De l'autre côté, selon la Banque de France, les demandes de
crédit décélèrent. En outre, la demande de certains
biens durables, comme l'automobile, pourrait approcher d'un point de
retournement. Les intentions d'investissement des entreprises sont
freinées, et les créations d'emplois ralentissent. Enfin, la
conjoncture semble se dégrader en Allemagne.
Au total, l'économie française semble à la croisée
des chemins : si la plupart des prévisionnistes escomptent un
rebond de l'activité après le mini-choc pétrolier de l'an
2000, certains économistes s'inquiètent d'un risque de
retournement de la conjoncture. Par exemple, les experts du centre
d'observation économique (COE) de la CCIP de Paris ont indiqué au
début du mois de décembre que l'évolution de leur
indicateur avancé de la conjoncture suggérait une forte
probabilité de retournement conjoncturel au cours des prochains mois.

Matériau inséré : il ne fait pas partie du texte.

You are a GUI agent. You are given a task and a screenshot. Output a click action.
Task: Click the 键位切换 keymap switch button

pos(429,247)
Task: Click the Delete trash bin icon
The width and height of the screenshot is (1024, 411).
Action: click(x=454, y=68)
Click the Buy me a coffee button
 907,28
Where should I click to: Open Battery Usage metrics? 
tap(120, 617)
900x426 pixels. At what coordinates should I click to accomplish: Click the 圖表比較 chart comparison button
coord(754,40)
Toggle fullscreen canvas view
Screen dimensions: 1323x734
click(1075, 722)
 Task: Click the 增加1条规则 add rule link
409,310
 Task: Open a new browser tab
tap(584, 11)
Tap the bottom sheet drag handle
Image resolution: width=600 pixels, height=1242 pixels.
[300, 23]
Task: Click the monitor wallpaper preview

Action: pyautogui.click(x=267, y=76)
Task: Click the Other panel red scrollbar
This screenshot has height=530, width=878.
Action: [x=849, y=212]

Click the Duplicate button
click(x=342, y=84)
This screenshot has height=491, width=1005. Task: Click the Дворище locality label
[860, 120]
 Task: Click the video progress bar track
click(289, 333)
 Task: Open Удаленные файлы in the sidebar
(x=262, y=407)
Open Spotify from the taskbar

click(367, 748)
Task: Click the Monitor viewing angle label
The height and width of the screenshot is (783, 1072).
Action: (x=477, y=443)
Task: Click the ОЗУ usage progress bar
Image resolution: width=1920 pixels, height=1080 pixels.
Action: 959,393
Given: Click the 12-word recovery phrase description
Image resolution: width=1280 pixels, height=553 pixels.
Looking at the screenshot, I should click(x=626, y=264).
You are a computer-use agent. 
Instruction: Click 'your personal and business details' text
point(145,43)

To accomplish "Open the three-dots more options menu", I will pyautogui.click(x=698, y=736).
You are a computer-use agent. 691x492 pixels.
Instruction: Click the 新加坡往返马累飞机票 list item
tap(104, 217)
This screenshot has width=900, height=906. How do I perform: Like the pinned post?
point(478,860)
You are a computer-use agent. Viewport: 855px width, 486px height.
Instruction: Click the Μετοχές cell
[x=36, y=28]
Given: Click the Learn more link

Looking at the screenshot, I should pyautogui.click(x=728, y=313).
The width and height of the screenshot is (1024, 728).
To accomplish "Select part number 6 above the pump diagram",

b) Une conjoncture délicate
A bien
des égards, la situation conjoncturelle de l'économie
française se rapproche d'ailleurs dangereusement du
«
cocktail stagflationniste
» atteint en 1989-1990,
comme le relevait votre rapporteur général lors de l'examen du
projet de loi de finances pour 2001.
Des tensions sur les capacités de production sont apparues
. Le
taux d'utilisation des capacités de production - 88,2 % en octobre
2000 selon l'INSEE - dépasse désormais le taux record
atteint en 1990 ; le niveau des stocks est au plus bas depuis 1989 ;
41 % des entreprises ne peuvent produire davantage, soit une proportion
supérieure au pic atteint en 1989 (37 %) ; les délais
de livraison s'allongent.
De nombreux secteurs d'activité connaissent des difficultés
de
recrutement
. Selon l'INSEE, en octobre 2000, 53 % des
entreprises du secteur manufacturier éprouvaient des difficultés
pour embaucher les salariés dont elles ont besoin (contre 31 % un
an plus tôt), soit un niveau identique à celui atteint à la
fin de 1990, au moment où le taux de chômage butait sur la barre
des 9 %.
La politique budgétaire
est procyclique. Elle est
caractérisée par des mesures privilégiant la demande au
détriment de l'offre, par la dérive de la masse salariale
publique et par la hausse du déficit structurel (à hauteur de
0,7 point de PIB entre 1988 et 1990, et de 0,2 point de PIB entre 1999 et
2001 selon l'OCDE).
Les conditions monétaires
et
financières sont, pour l'heure, relativement accommodantes et le niveau
des prix des actifs (l'immobilier dans les années 1980, la bourse
aujourd'hui) est élevé.
Une certaine
accélération des salaires horaires, de l'inflation
et de
l'inflation sous-jacente ainsi que le développement des revendications
catégorielles dans le secteur public peuvent être observés.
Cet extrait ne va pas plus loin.